Where should I start. What should I look at. Please provide some insight.

I would have thought that is a pretty bad assumption to make - that would imply (amongst other things) that a single CPU core is the same speed as a single GPU core, which clearly isn’t the case.

I guess the first question is are you really sure you measurements are correct? If both the gpu and cpu version of your application are memory bandwidth bound, then it would seem to be logical that that upper bound on speed up between the two versions should be the ratio of memory bandwidth between the benchmark cpu and gpu. For the hardware I am familiar with, that number is closer to 10 times than 100 times. So if you are getting 400x speed up then I would assume one of two things must be happening: you code is really compute bound (and your cpu version is single threaded, very suboptimal and running on a slow cpu), or your performance measurements are in error.

Thanks Avidday for the inputs. I would probe further into the issue. All I can say at this point is that my performance results are correct.

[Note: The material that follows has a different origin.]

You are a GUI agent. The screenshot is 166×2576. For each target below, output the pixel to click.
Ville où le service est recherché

And yes the CPU version is single threaded. Should I multithread it for the purpose of comparison? How do I infer that if the code is compute bound on the CPU, then those results are possible.

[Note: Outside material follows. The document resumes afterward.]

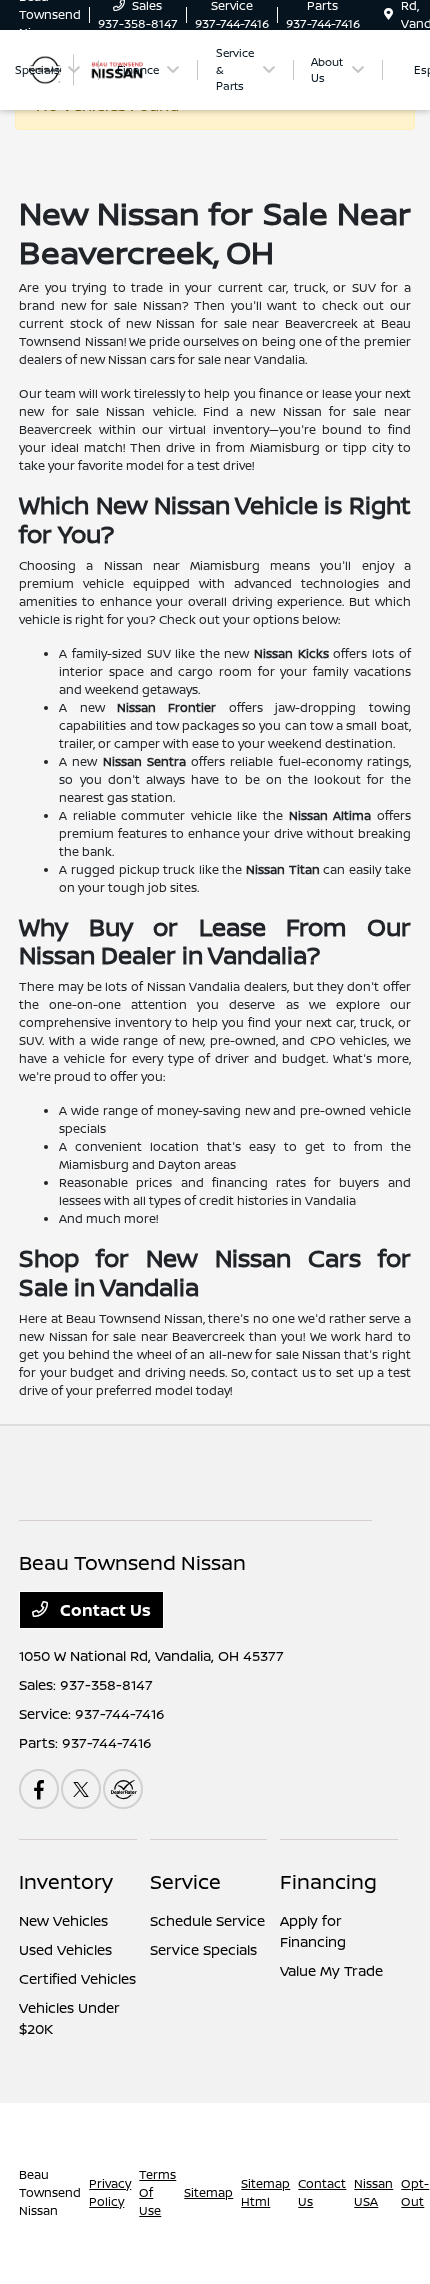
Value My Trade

Generally a speedup number that large means you are comparing against crappy cpu code. Does it use SSE? Cache blocking? How fast is it compared to other MD codes? I can’t find any reference to this code with google…

Interesting… we are also looking @ a similar speedup in our case… but that is due to BAD BAD BAD CPU CODING… THats all…

For making good use of CPU power, one has to do the following:

  1. Avoid C++ overloading operators in critical path. The code looks innocent but might silently eat performance.
  2. The most sensitive part needs to be written in assembly.
  3. Ideally, one has to target a particular micro-architecture for BEST performance. But yeah… if one follows the rules below one can get reasonably good performance in all architectures.
  4. Register Block- Try to make use of only register operands in the sensitive code. So that the CORE does NOT stall accessing memory
    4.5) SSE - Borrwing from eelsen
  5. Instruction scheduling - Re-order your code to make out of order execution easy. RAW depencies are kept away from each other.
  6. Make sure that all the functional units in the CPU are used effectively. for example, an FP MUL and FP ADD opeation could go simulatenously on some intel architectures…
  7. Cache Blocking - Make sure data access is localized and data in cache are used effectively before proceeding to other regions on memory
    8 Prefetch - Use prefetch effectively. Note that recent Intel architectures fetch 2 cache lines (128 bytes on recent architectures) for every cache miss and prefcetch. Make sure you prefetches dont overlap with each other. Otherwise, it is just a waste of time to do it.
  8. TLB blocking - Make sure DTLB and ITLB are blocked and u dont run into VA to PA translation latencies frequently. If you optimzied for localized cache access, this should get automatically taken care of. If you are following linked lists randomly, you might get into this problem*
  9. Use multi-threading to make use of all the CPU cores in your system. OpenMP can be tricky. Try out Intel parallel studio and check if your application really scales… Intel has recently announced Parallel Universe wherein you can upload your application and they will give a detailed report on multi-core scaling ability and an analysis of your application that you can view in Intel Parallel Studio. The parallel universe portal is FREE. But Intel parallel studio is commercial. FYI

Note that On CUDA - Register blocking and Cache Blocking HAPPENS by the nature of the programming model - which is a BIG PLUS. It happens at C level. In Intel, you need to venture into assembly for performance… So, thats why even badly written CUDA apps generate good performance.

    • My own line of thinking…

Best Regards,
Sarnath

What would be the proper way to know memory bandwidth both on CPU and GPU that my program is using. I am allocating around 250 MB of memory. For GPU, cudaProf gives me Global memory bandwidth, is that the actual value that the program is attaining?